The Virginian-Pilot
                             THE VIRGINIAN-PILOT 
              Copyright (c) 1996, Landmark Communications, Inc.

DATE: Saturday, August 3, 1996              TAG: 9608030379
SECTION: LOCAL                   PAGE: B2   EDITION: FINAL 
SOURCE: BY NANCY LEWIS, STAFF WRITER 
DATELINE: NORFOLK                           LENGTH:   43 lines

NORFOLK RUNS HARD-CORE STINGS WHERE SKEETERS TEND TO BREED

Norfolk's war on mosquitoes is more like guerrilla warfare.

While exterminators in other Hampton Roads cities use thermal fogs to knock down airborne skeeters, their Norfolk peers go out on search-and-destroy missions that seek to eliminate the pesky biters before they turn into winged stingers.

Norfolk city exterminators respond to residents' complaints by searching the grounds of residences and neighborhoods for standing pools of water containing mosquito eggs or larvae. If infested water can't be dumped out - a large cistern or ditch that can't be drained, for example - the exterminators spray chemicals onto the water. That kills the eggs and larvae instantly.

In the winter, city exterminators check storm drains and tidal marshes for standing water that will become mosquito breeding grounds during the spring and summer. They open ditches and put down chemicals as necessary.

Agnes Flemming, director of the Vector Control unit of the Norfolk Department of Public Health, said that Norfolk's approach better protects the environment and more effectively controls the biters.

``We used to spray No. 2 fuel oil in ditches'' as a matter of course. ``It killed everything and was banned long ago. But it's the perception of older residents'' especially that that's the way to deal with the mosquito, she said. ``Now we use the least product for the most bang, spray specific to the stage of development. The chemical dissipates in three days.

· · · · · · ·

_Required work_.
(A) Answer these questions from the article on Norfolk's mosquito control, one answer per line:
(i) What do exterminators in other Hampton Roads cities use to knock down airborne mosquitoes?
(ii) Where do Norfolk's city exterminators check for standing water in the winter?
(iii) How long does it take the chemical now in use to dissipate?
(B) List every field label followed by a colon in the header of the article on Norfolk's mosquito control.

_Source data_.
· · · · · · ·

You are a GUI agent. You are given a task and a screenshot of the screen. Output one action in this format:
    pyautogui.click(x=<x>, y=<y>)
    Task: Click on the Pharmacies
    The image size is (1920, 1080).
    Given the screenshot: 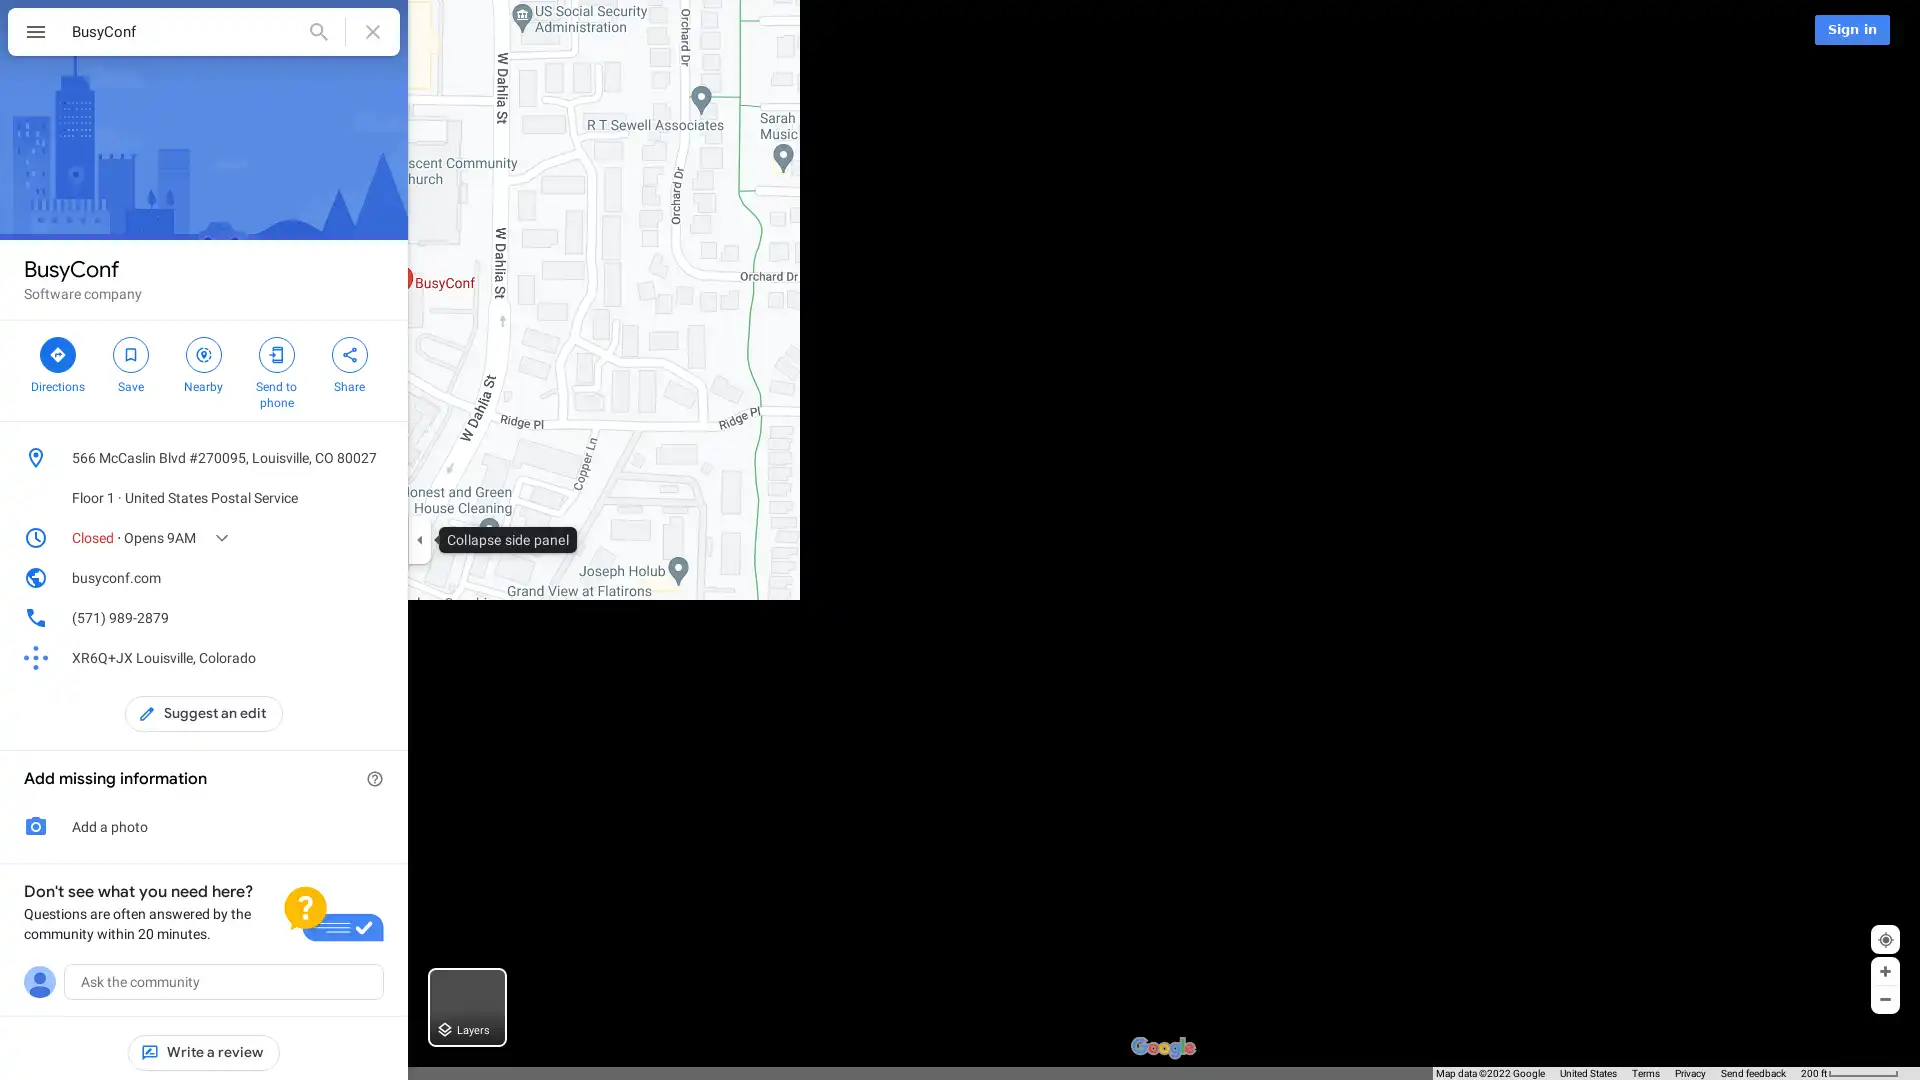 What is the action you would take?
    pyautogui.click(x=1025, y=31)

· · · · · · ·

_Answers below_.
(A)
(i) Thermal fogs
(ii) Storm drains and tidal marshes
(iii) Three days

(B) DATE, TAG, SECTION, PAGE, EDITION, SOURCE, DATELINE, LENGTH